Douglas, P.S., Hill, P.S. (2013). Behavioral Sleep Interventions in the First Six Months of Life Do not Improve Outcomes for Mothers or Infants: A Systematic Review. Journal of Developmental and Behavioral Pediatrics, 34:7, 497-507.

Objective

A systematic review was performed to determine whether behavioral interventions for sleep, when applied by parents to infants younger than 6 months, improve maternal and infant outcomes.

Design: Literature Review

Participants

  • N=3 Databases, 43 individual studies
  • Search Method: The databases of PubMed, CINAHL and Cochrane Database of Systematic Reviews were searched using the time period between January 1993 to August 2013 and including the following search terms: infant, sleep, night waking, unsettled, and behavioural or behavioral.
  • Inclusions Criteria: Studies that considered the effects of behavioral intervention on infant sleep, were published in a peer-reviewed English language publication, the participants were parents, and their typically developing infants with an upper age limit of six months.
  • Exclusion Criteria: Data pooling and statistical analysis for comparisons across studies were not considered

Limitations

  1. None cited in the article. (however, the authors may have been a little biased.

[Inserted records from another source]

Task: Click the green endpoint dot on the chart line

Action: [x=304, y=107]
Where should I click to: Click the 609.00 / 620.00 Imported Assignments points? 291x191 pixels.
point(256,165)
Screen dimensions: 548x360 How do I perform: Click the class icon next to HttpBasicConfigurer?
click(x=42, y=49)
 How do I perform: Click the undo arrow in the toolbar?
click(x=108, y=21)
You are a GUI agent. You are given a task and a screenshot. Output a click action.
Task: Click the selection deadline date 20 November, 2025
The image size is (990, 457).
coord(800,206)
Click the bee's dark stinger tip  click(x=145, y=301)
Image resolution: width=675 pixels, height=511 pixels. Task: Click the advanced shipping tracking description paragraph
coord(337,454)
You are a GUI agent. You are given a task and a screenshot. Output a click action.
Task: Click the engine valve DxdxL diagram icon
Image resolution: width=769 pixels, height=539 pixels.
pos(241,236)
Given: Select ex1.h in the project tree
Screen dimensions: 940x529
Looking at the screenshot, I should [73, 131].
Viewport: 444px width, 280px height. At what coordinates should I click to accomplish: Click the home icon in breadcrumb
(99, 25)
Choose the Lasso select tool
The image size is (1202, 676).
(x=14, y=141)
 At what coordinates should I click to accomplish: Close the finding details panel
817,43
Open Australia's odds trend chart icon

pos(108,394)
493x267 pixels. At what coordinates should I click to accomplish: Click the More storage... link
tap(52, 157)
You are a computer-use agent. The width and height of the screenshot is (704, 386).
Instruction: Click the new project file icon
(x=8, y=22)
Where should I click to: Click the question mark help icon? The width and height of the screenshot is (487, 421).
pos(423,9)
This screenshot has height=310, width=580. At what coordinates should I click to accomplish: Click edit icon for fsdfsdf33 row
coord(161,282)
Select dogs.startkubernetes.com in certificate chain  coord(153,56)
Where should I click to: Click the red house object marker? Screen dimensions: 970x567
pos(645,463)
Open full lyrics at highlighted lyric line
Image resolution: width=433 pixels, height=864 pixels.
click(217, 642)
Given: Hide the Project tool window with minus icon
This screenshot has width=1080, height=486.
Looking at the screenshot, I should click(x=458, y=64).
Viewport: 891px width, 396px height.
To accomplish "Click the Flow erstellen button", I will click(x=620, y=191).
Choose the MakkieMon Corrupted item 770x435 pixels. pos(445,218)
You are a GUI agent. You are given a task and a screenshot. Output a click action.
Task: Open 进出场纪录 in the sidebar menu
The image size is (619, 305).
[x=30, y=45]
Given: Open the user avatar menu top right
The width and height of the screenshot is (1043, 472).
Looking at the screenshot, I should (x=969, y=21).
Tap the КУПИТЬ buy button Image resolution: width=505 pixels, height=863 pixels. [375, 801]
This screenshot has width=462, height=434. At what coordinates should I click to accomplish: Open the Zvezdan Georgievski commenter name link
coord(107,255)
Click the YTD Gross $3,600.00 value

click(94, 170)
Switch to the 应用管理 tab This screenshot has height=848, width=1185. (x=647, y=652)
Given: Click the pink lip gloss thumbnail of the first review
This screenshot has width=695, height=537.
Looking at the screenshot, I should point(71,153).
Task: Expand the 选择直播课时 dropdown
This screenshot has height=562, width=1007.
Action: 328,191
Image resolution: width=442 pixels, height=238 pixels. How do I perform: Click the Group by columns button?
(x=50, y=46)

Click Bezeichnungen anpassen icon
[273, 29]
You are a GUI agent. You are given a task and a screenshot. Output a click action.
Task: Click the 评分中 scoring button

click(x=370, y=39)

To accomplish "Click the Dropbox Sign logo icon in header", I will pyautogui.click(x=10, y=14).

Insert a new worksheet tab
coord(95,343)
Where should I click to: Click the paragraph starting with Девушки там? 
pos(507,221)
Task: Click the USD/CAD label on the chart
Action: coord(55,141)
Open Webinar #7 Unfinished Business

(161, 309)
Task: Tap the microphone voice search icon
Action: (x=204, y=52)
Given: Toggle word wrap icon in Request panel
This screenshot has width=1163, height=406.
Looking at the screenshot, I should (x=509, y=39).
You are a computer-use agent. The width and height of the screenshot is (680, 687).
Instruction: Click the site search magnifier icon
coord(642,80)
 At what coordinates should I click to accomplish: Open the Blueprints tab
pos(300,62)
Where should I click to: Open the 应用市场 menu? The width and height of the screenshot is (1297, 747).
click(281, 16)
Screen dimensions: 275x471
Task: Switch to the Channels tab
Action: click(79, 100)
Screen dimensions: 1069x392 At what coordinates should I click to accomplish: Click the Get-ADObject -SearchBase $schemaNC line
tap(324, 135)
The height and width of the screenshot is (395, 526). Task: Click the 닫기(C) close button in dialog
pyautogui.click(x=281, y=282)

They put in a plug for their own ‘holistic clinical approach to unsettled infant behavior’ called  “The Possums Approach” at the conclusion of their review...interesting).

Finding(s)

  1. Three main methodological problems were identified that complicate the interpretation of evidence concerning behavioral interventions for infant sleep younger than six months:
    1. Unidentified and unmanaged feeding problems confound almost all studies reviewed. Many studies failed to control for the effects of method of infant feeding.
    2. Evaluations of interventions with behavioral components commonly fail to differentiate between the different neurodevelopmental stages and apply reductive analyses to evaluations of complex interventions.
    3. Lastly, in evaluations of complex interventions that include a behavioral intervention component, correlations are commonly interpreted as causal. For example, positive outcomes on maternal mood symptom scores are often attributed to a single component of the intervention, that is, the education about behavioral intervention, when the positive effect is likely to be explained by multiple covariates.
  2. Behavioral interventions for infant sleep, applied as a population strategy of prevention from the first weeks and months, risk unintended outcomes, including increased amounts of problem crying, premature cessation of breastfeeding, worsened maternal anxiety, and, if the infant is required to sleep either day or night in a room separate from the caregiver, an increased risk of Sudden Infant Death Syndrome.
  3. We observed that the widespread promotion of behavioral interventions as preventive strategies creates unnecessary anxiety for many families. This is corroborated by evidence that societies in which behavioral approaches to infant care are promoted in the first weeks and months postbirth demonstrate paradoxically high levels of parental anxiety concerning infant sleep.
  4. Lastly, the belief that behavioral intervention for sleep in the first 6 months of life improves outcomes for mothers and babies is historically constructed, overlooks feeding problems, and biases interpretation of data.